Be aware that some of the benefit of share ownership that comes from feeling like an owner by investing in a business may be muted if the employees do not invest a meaningful amount of their own funds for the shares. You, as the owner, must balance this issue knowing many key employees may not have access to capital to invest. You need to ask yourself if it is more important to retain the employee or for them to pay fair value for their shares.
For many, the answer lies somewhere in between. If you’re concerned a key employee may not feel like an owner because they haven’t actually paid for any of their shares, you can always have them invest a smaller percentage in the enterprise so they have skin in the game.
As with an ESOP, a significant benefit of the freeze option is that the employee now gets immediate ownership and will be able to see the fruits of their labour – not only in the annual profits of the business, but also in the appreciation in the value of their shares.

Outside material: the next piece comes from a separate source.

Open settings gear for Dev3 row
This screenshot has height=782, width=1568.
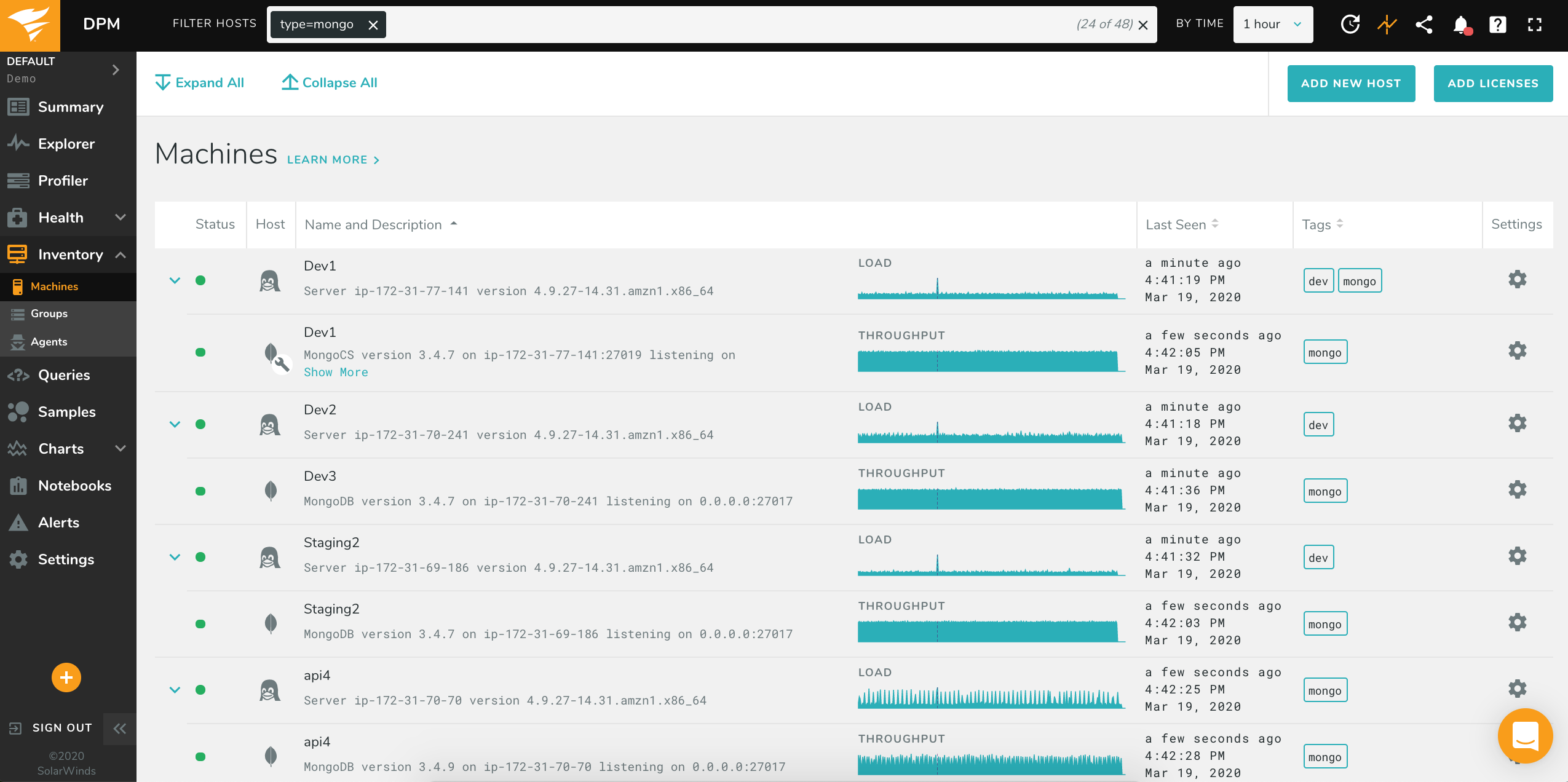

One of the keys to ensuring a successful implementation of a freeze is to have a clear dialogue with the key employees so they understand what they are getting as a result of the freeze. You also need to make sure you have a robust unanimous shareholder agreement in place before the execution of the freeze: all new shareholders must agree to it before being allowed to acquire shares of the business. Essentially, you dictate the terms of the agreement that will govern all new shareholders.
Conclusion
Before venturing down the path of employee profit-sharing, it’s important to do your research and ensure all parties understand the proposed plan and how it will affect them directly. You also need to ensure you’re attracting and retaining the right people; some employees may be motivated only by money and may not make great owners. For other employees, the idea of being an owner may drive them to act like one, as they can now directly see the benefit of their efforts in the bottom line of the enterprise.